__WORK REQUEST__. Take the line containing "Click the Save file toolbar icon" as the first and the last line of the records below as the end, and please set down only what lies between them exactly, both ends included.

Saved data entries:
•••••
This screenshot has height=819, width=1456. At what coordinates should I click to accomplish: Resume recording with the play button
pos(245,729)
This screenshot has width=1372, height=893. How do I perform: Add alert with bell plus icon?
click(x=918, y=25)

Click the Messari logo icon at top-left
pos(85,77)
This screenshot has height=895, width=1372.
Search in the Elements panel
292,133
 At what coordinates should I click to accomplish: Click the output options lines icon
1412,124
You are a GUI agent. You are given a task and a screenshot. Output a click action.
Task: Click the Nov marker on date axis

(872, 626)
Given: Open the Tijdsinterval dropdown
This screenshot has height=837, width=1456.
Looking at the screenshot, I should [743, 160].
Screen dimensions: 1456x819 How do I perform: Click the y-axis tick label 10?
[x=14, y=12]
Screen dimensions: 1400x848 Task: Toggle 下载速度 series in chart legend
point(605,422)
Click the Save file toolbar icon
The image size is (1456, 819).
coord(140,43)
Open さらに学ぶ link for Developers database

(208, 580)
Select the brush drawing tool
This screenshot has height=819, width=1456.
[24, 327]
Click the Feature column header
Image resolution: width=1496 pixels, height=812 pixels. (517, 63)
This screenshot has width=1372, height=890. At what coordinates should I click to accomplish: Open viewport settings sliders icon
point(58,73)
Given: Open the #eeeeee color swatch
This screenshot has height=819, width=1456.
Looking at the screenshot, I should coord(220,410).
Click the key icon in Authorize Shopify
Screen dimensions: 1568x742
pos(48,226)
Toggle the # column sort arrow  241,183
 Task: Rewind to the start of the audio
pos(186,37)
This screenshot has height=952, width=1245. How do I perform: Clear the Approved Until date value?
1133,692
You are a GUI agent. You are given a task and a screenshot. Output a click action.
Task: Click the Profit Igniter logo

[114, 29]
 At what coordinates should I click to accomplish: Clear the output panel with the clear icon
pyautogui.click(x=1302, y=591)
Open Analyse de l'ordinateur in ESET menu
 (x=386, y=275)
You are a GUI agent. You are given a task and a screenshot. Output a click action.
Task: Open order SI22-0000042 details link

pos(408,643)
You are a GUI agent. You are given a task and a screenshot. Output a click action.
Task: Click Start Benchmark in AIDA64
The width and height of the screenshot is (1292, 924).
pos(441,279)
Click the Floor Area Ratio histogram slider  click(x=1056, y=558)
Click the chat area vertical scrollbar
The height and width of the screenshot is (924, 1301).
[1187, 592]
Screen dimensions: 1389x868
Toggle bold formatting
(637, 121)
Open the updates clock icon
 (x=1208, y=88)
•••••
__RESPONSE BOX__.
Click the Save file toolbar icon
The image size is (1456, 819).
coord(140,43)
Open さらに学ぶ link for Developers database

(208, 580)
Select the brush drawing tool
This screenshot has height=819, width=1456.
[24, 327]
Click the Feature column header
Image resolution: width=1496 pixels, height=812 pixels. (517, 63)
This screenshot has width=1372, height=890. At what coordinates should I click to accomplish: Open viewport settings sliders icon
point(58,73)
Given: Open the #eeeeee color swatch
This screenshot has height=819, width=1456.
Looking at the screenshot, I should coord(220,410).
Click the key icon in Authorize Shopify
Screen dimensions: 1568x742
pos(48,226)
Toggle the # column sort arrow  241,183
 Task: Rewind to the start of the audio
pos(186,37)
This screenshot has height=952, width=1245. How do I perform: Clear the Approved Until date value?
1133,692
You are a GUI agent. You are given a task and a screenshot. Output a click action.
Task: Click the Profit Igniter logo

[114, 29]
 At what coordinates should I click to accomplish: Clear the output panel with the clear icon
pyautogui.click(x=1302, y=591)
Open Analyse de l'ordinateur in ESET menu
 (x=386, y=275)
You are a GUI agent. You are given a task and a screenshot. Output a click action.
Task: Open order SI22-0000042 details link

pos(408,643)
You are a GUI agent. You are given a task and a screenshot. Output a click action.
Task: Click Start Benchmark in AIDA64
The width and height of the screenshot is (1292, 924).
pos(441,279)
Click the Floor Area Ratio histogram slider  click(x=1056, y=558)
Click the chat area vertical scrollbar
The height and width of the screenshot is (924, 1301).
[1187, 592]
Screen dimensions: 1389x868
Toggle bold formatting
(637, 121)
Open the updates clock icon
 (x=1208, y=88)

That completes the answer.